--- RECORDS FOR THE TASK ---

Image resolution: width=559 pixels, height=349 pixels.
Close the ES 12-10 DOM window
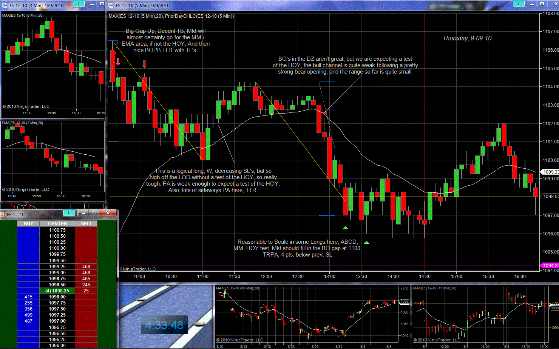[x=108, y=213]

---
--- RECORDS FOR THE TASK ---

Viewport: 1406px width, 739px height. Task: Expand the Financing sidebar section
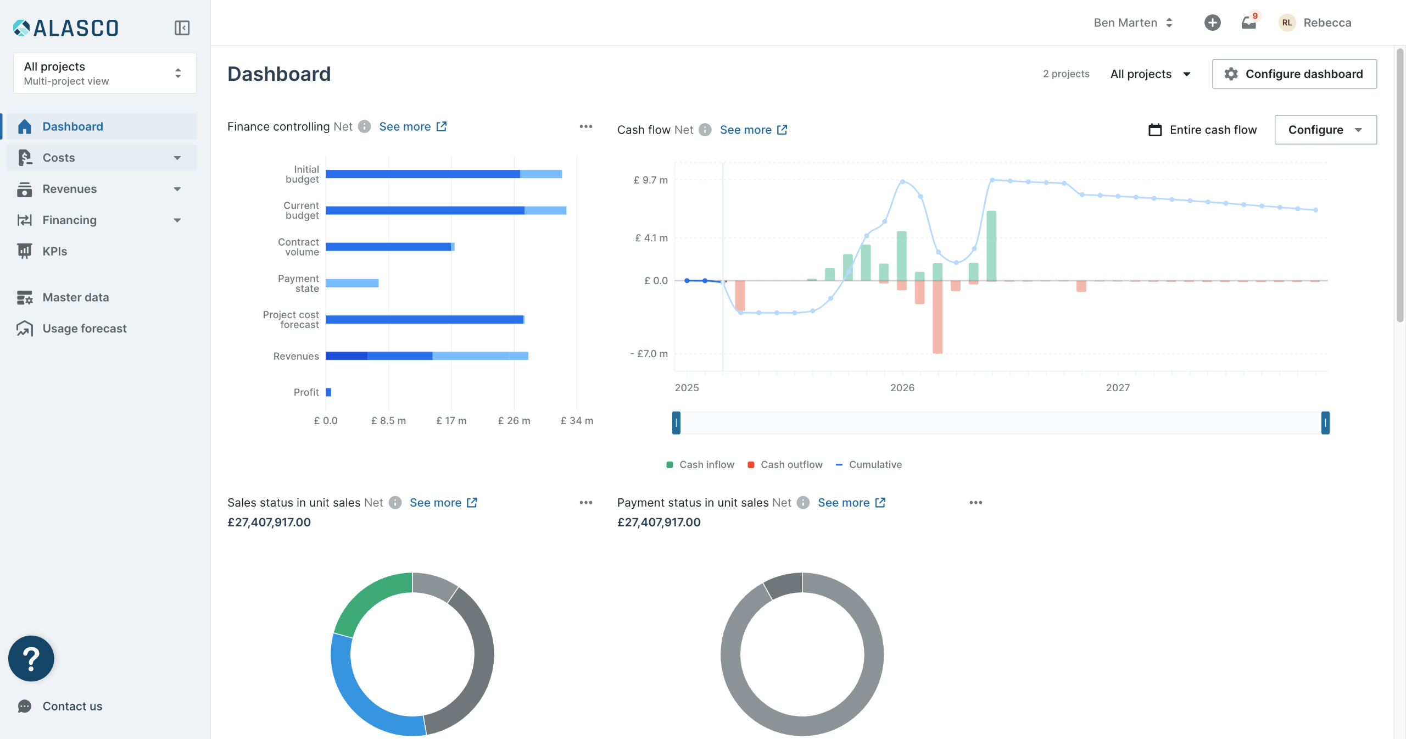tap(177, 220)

---

Type out everything in the data from the line containing "Viewport: 1406px width, 739px" down to the line containing "tap(177, 220)", including both of those lines. Leave the pictures out.

◆ **ANSWER TO THE PROBLEM**:
Viewport: 1406px width, 739px height. Task: Expand the Financing sidebar section
tap(177, 220)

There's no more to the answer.